§ EXERCISE:
Read the records below and copy each line that contains "will".

§ SUPPLIED ENTRIES:
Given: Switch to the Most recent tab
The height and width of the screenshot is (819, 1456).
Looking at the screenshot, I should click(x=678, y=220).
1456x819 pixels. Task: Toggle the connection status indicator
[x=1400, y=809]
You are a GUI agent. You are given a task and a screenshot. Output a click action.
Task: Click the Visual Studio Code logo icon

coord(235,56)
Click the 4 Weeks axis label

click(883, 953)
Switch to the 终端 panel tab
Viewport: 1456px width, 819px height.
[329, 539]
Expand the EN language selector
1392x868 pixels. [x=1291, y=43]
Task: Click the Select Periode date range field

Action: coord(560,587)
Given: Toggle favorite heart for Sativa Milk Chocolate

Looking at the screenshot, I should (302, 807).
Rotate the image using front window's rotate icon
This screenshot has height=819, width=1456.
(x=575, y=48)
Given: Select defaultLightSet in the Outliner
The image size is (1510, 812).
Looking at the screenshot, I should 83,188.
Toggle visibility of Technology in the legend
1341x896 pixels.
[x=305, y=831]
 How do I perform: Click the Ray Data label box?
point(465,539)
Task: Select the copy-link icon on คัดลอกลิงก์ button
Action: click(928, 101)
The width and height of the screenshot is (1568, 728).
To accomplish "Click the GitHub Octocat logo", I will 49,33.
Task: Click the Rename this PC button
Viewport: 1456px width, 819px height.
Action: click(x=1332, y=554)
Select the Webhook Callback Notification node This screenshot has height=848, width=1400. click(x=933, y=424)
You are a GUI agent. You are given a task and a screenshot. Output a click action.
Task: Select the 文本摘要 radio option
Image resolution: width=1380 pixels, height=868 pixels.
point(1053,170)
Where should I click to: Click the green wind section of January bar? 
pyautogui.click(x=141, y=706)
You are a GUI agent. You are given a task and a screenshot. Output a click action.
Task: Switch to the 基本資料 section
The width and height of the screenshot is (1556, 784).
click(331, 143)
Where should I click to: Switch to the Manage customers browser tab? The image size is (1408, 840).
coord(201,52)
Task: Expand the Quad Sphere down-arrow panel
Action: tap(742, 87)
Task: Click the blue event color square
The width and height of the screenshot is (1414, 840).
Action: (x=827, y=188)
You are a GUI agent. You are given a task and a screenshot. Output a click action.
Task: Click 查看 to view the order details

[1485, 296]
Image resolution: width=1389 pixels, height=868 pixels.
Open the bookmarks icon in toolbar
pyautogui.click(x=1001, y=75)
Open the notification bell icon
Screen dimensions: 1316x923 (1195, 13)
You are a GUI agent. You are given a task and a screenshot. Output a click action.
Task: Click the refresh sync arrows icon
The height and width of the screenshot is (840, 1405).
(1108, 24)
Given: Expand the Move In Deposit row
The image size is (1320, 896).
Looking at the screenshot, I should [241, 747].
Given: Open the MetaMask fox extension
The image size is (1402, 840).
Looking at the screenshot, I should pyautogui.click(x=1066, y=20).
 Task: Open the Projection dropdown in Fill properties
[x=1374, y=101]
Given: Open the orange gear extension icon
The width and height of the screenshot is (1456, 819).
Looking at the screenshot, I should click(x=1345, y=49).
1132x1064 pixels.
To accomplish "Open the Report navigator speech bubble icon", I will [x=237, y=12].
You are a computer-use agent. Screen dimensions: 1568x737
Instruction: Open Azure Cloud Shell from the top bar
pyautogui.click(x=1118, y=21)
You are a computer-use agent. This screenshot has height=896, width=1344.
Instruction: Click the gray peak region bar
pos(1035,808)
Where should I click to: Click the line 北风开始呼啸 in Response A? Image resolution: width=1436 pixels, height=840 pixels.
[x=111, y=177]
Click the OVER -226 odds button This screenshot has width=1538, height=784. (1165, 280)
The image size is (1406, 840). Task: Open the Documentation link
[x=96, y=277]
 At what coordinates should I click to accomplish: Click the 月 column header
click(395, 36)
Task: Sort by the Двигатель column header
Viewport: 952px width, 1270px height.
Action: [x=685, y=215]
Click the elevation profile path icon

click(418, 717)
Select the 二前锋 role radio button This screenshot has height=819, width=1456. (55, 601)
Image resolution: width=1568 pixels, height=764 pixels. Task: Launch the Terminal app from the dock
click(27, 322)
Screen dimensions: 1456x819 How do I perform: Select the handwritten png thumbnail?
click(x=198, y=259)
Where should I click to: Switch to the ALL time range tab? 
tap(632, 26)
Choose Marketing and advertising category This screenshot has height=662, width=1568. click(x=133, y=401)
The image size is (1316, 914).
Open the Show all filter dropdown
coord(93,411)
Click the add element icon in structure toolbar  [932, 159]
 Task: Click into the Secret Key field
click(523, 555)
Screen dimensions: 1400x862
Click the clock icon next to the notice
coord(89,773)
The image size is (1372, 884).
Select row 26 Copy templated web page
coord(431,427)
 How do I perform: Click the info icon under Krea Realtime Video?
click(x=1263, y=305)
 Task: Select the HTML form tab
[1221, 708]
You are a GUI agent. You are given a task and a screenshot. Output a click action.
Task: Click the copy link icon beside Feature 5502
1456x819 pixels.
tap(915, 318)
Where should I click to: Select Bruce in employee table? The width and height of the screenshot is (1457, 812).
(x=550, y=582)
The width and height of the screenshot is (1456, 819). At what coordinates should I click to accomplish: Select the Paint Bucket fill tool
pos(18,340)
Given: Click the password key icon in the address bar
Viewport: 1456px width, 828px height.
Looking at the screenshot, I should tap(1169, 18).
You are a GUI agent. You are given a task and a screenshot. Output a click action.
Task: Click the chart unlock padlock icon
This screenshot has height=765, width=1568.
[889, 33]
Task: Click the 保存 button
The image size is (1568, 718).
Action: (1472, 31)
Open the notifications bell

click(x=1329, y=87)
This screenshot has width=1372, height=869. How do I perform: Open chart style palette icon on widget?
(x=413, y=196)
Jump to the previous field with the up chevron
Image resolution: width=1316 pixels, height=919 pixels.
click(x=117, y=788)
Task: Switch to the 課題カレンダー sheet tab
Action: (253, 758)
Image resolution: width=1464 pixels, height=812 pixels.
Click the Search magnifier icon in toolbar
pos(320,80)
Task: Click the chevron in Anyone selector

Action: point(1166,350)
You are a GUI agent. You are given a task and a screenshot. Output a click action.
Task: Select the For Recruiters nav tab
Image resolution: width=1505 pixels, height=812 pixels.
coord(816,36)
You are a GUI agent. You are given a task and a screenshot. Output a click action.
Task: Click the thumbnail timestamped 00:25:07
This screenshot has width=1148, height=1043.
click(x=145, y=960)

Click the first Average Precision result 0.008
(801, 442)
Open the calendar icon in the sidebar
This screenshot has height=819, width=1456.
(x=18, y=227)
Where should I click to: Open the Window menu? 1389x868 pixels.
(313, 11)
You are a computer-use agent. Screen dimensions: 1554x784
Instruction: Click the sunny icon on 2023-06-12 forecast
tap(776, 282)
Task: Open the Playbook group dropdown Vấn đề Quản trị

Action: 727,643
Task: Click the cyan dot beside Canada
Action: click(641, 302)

§ FINAL ANSWER:
To accomplish "Click the GitHub Octocat logo", I will 49,33.
To accomplish "Open the Report navigator speech bubble icon", I will [x=237, y=12].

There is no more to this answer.